SHORT TASK: Copy out every item below word for word, omitting the pictures.

(Element and text position data)
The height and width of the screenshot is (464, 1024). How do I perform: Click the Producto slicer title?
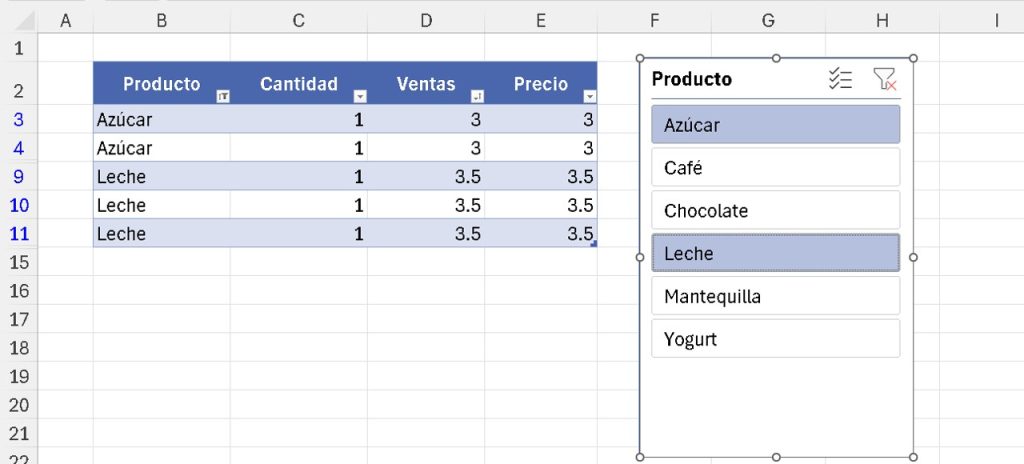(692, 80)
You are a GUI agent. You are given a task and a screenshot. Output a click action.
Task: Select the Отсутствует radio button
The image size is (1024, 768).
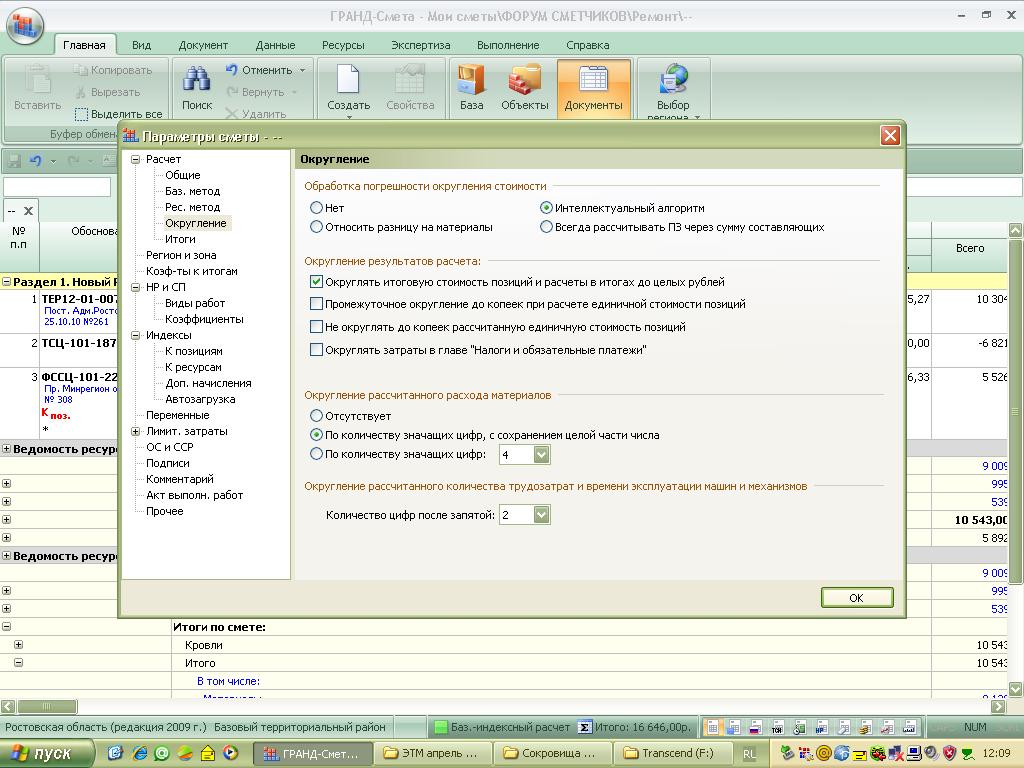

FINISHED TASK:
The height and width of the screenshot is (464, 1024). How do I perform: Click the Producto slicer title?
(692, 80)
You are a GUI agent. You are given a task and a screenshot. Output a click action.
Task: Select the Отсутствует radio button
The image size is (1024, 768).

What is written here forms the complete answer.